Instructions for the task: Whenever a line below includes the string "paritari", show it.

Provided records:
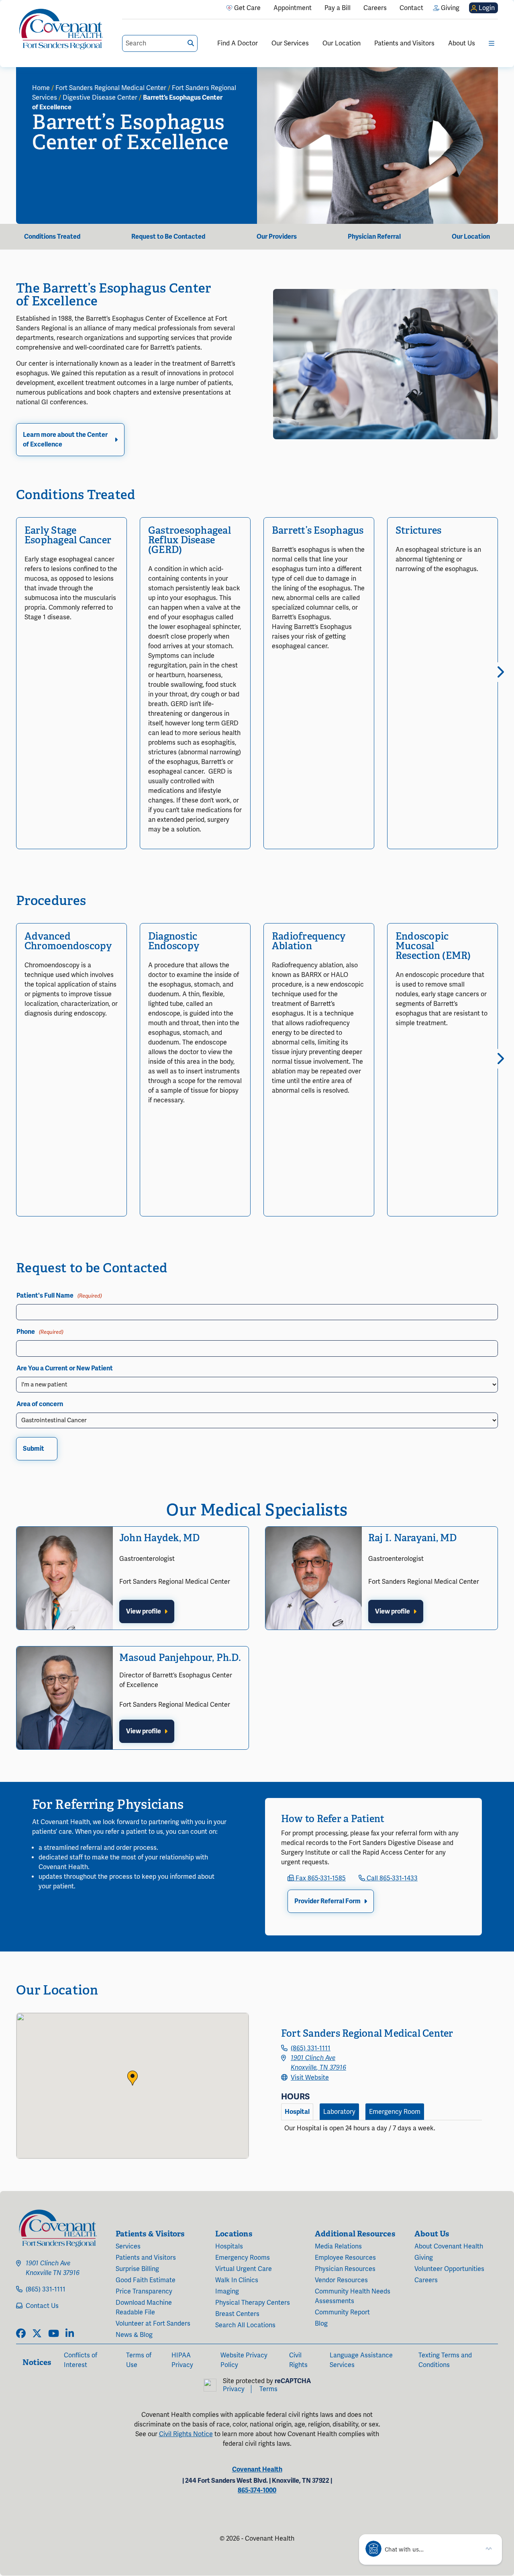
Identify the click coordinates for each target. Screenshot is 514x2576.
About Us (461, 43)
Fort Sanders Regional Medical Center (110, 88)
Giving (423, 2258)
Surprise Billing (137, 2269)
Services (128, 2246)
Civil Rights (298, 2360)
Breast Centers (237, 2314)
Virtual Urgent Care (243, 2269)
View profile (143, 1611)
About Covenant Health (448, 2246)
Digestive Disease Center (100, 98)
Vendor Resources (341, 2280)
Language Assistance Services (361, 2360)
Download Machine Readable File (144, 2307)
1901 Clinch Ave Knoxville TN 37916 (53, 2268)
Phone (39, 1332)
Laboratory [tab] (339, 2112)
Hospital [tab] (297, 2112)
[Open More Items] (491, 43)
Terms (268, 2389)
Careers (426, 2280)
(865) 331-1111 (310, 2048)
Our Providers (277, 237)
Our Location (341, 43)
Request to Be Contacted (168, 237)
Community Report (342, 2312)
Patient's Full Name (59, 1296)
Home (41, 88)
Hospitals (229, 2246)
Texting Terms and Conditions (445, 2360)
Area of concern (39, 1404)
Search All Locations (245, 2325)
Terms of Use (138, 2360)
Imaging (227, 2291)
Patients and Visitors (404, 43)
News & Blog (134, 2335)
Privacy (234, 2389)
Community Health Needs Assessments (352, 2296)
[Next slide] (497, 672)
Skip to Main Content (6, 6)
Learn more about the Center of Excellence (65, 439)
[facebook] (21, 2334)
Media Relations (338, 2246)
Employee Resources (345, 2258)
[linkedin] (69, 2334)
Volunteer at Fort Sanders (153, 2324)
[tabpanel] (381, 2131)
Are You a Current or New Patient (64, 1368)
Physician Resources (345, 2269)
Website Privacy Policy (243, 2360)
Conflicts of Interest (80, 2360)
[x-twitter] (37, 2334)
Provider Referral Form (327, 1901)
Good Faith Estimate (145, 2280)
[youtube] (53, 2334)
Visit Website (310, 2078)
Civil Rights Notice (186, 2434)
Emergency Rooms (242, 2258)
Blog (321, 2324)
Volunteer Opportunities (449, 2269)
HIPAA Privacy (182, 2360)
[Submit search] (190, 43)
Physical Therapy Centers (252, 2303)
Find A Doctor (237, 43)
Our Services (290, 43)
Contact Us (42, 2306)
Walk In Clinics (236, 2280)
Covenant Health (257, 2469)
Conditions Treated (52, 237)
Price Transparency (144, 2291)
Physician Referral (374, 237)
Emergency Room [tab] (394, 2112)
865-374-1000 (257, 2490)
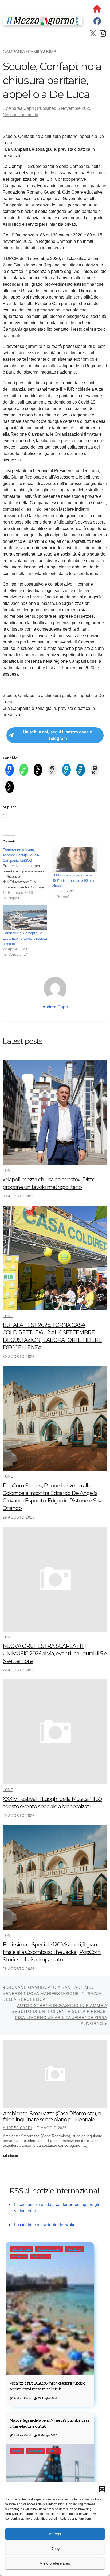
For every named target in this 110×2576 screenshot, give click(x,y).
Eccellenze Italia (49, 2249)
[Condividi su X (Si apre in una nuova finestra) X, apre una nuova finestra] (38, 770)
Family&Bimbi (42, 52)
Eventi (16, 2450)
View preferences (55, 2563)
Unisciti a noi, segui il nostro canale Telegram (57, 735)
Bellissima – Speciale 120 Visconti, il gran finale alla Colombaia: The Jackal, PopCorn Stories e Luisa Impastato (52, 1952)
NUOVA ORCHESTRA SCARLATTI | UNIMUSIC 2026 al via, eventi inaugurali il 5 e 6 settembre (55, 1653)
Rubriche (18, 2256)
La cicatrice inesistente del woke (45, 2225)
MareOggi (74, 2249)
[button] (102, 2489)
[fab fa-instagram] (103, 34)
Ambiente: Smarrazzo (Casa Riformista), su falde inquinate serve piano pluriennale (53, 2116)
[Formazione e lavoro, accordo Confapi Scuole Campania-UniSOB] (27, 874)
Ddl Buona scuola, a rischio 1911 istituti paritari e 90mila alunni (73, 880)
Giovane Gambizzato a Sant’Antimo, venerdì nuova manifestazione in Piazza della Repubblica (52, 1993)
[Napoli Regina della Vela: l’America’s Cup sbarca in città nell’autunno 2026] (50, 2473)
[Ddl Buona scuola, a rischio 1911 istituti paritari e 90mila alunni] (74, 859)
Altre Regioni (21, 2249)
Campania (14, 52)
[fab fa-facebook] (97, 22)
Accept (55, 2534)
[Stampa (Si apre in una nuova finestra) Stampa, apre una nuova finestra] (52, 770)
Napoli (53, 2450)
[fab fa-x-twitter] (93, 34)
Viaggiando (40, 2256)
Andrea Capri (21, 108)
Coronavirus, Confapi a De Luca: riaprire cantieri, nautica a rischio (25, 938)
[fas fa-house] (97, 10)
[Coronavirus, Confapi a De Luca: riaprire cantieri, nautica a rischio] (25, 917)
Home (8, 1171)
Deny (55, 2548)
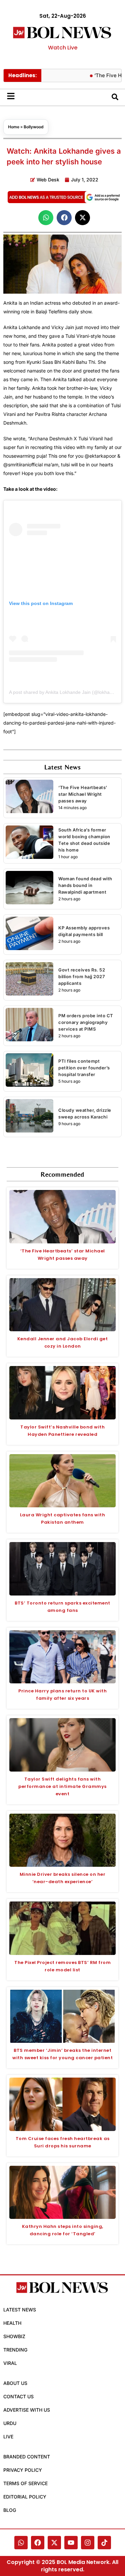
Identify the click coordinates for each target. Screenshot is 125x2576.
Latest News (19, 2309)
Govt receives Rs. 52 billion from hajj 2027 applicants (81, 976)
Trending (15, 2350)
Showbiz (14, 2336)
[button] (45, 217)
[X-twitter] (54, 2542)
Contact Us (18, 2396)
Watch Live (62, 47)
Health (12, 2323)
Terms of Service (25, 2483)
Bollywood (34, 126)
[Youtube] (71, 2542)
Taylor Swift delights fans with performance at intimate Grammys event (62, 1786)
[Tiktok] (104, 2542)
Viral (10, 2363)
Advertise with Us (26, 2410)
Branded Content (26, 2456)
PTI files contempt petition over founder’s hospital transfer (84, 1067)
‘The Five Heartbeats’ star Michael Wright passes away (82, 794)
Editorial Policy (24, 2496)
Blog (9, 2510)
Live (8, 2436)
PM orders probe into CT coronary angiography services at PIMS (85, 1022)
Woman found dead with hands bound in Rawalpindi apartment (85, 885)
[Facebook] (37, 2542)
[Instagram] (87, 2542)
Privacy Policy (22, 2470)
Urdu (9, 2423)
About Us (15, 2383)
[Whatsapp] (21, 2542)
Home (13, 126)
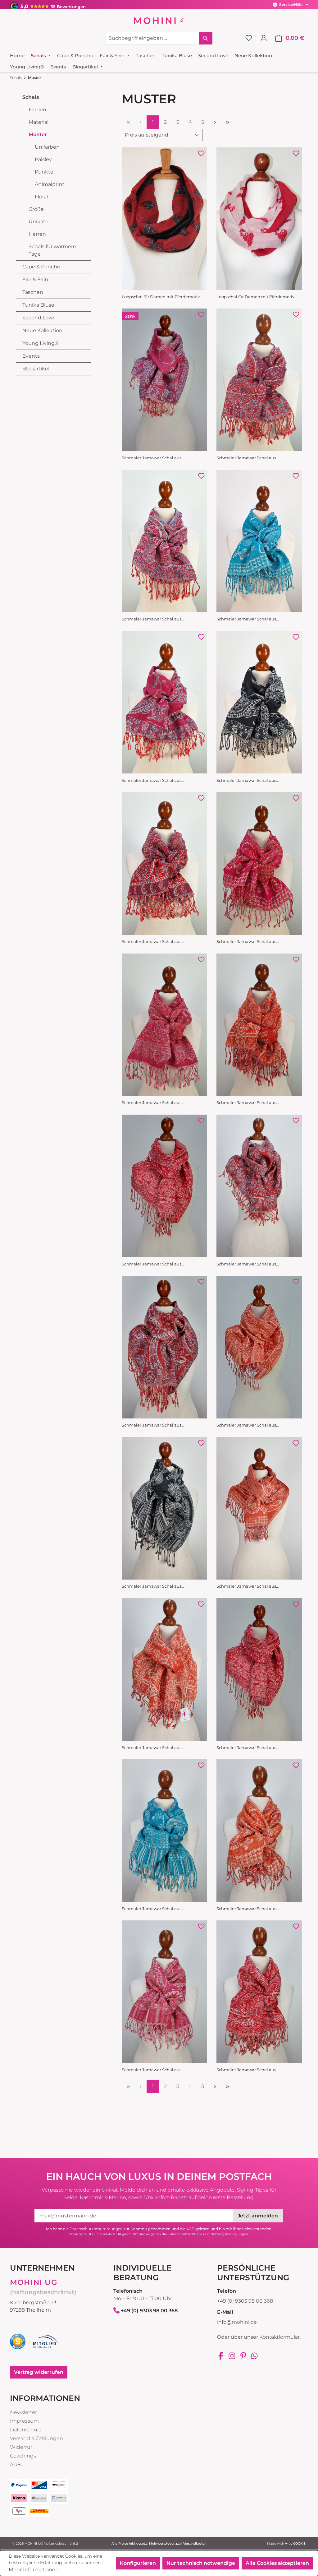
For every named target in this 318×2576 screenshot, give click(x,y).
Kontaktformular (279, 2337)
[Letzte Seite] (227, 122)
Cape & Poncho (41, 267)
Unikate (38, 222)
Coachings (23, 2456)
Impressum (24, 2421)
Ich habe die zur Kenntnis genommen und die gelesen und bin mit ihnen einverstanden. (159, 2228)
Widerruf (21, 2447)
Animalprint (49, 184)
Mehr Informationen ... (36, 2570)
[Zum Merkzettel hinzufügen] (201, 153)
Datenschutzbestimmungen (96, 2228)
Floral (41, 197)
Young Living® (40, 343)
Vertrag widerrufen (38, 2372)
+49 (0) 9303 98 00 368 (149, 2311)
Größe (36, 209)
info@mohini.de (237, 2322)
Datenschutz (26, 2430)
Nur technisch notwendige (200, 2563)
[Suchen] (205, 38)
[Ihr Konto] (263, 38)
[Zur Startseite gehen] (159, 20)
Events (31, 356)
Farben (37, 110)
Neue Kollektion (42, 330)
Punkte (44, 172)
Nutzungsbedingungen (229, 2234)
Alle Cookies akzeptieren (277, 2563)
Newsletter (23, 2412)
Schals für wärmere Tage (52, 250)
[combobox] (152, 38)
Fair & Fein (35, 279)
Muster (38, 134)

Answer box:
Ddl Buona scuola, a rischio 1911 istituti paritari e 90mila alunni (73, 880)
[Ddl Buona scuola, a rischio 1911 istituti paritari e 90mila alunni] (74, 859)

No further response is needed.